[gst-devel] Timeout in rtspsrc

Marco Ballesio gibrovacco at gmail.com
Tue Feb 15 09:11:34 CET 2011


Hi,

good that you found a solution, just a few more comments from me below..

On Tue, Feb 15, 2011 at 3:55 AM, Thierry Panthier
<thierry.devel at gmail.com> wrote:
> Hi Marco,
>
> After a few hours debugging the application and analyzing packets with
> Wireshark I finally found the source of the problem.
>
> The RTCP timeout (5s) works as expected and an EOS message is posted
> on the bus to notify that the source has timed out.

right, the "on-bye-timeout" signal from GstRtpBin is intercepted from
the GstRtspSrc using it and converted to EOS here:

http://cgit.freedesktop.org/gstreamer/gst-plugins-good/tree/gst/rtsp/gstrtspsrc.c#n2279

So if you're interested about the RTCP timeout, you'd only have to
wait for the EOS.

>
> However 'rtspsrc' has two other parameters - "tcp-timeout" and "retry"
> - which are set to a very high value by default.

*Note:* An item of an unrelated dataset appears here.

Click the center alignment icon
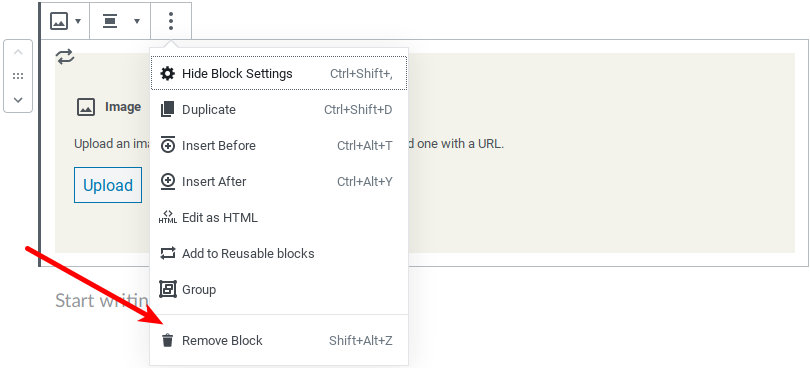Viewport: 810px width, 368px height. [110, 21]
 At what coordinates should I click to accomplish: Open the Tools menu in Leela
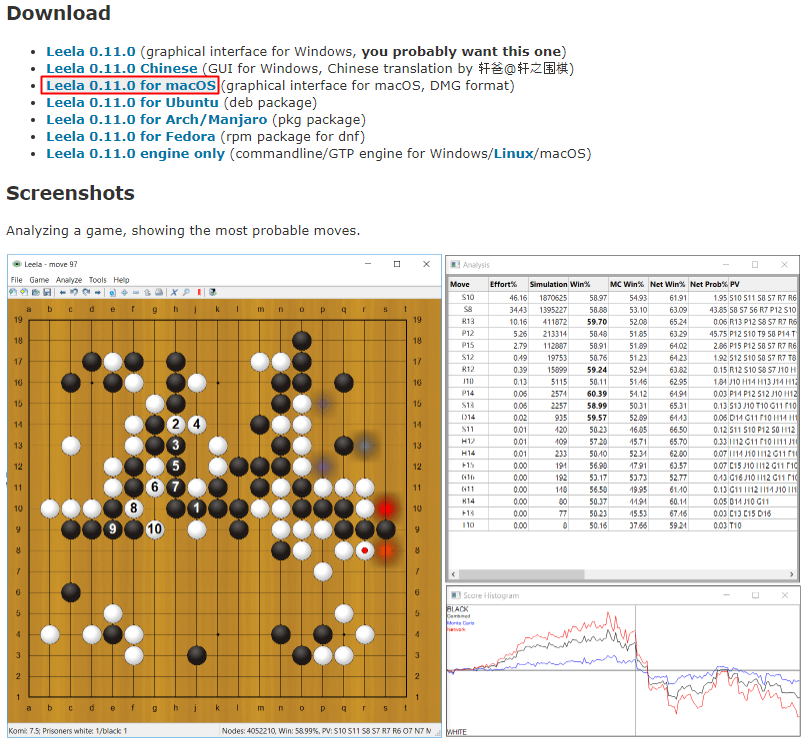pyautogui.click(x=98, y=280)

Are you using TCP as transport, instead of UDP? In such a case you may
not need RTCP at all (just wait for the TCP disconnection).

>
> tcp-timeout : Fail after timeout microseconds on TCP connections (0 = disabled)
>                   flags: readable, writable
>                   Unsigned Integer64. Range: 0 -
> 18446744073709551615 Default: 20000000 Current: 20000000
>
> retry           : Max number of retries when allocating RTP ports.
>                   flags: readable, writable
>                   Unsigned Integer. Range: 0 - 65535 Default: 20 Current: 20
>
> So even though the absence of the sender is detected by 'rtpbin'
> within 5s, 'rtspsrc' enters this retry cycle with a long TCP timeout
> and consequently my application takes minutes to respond.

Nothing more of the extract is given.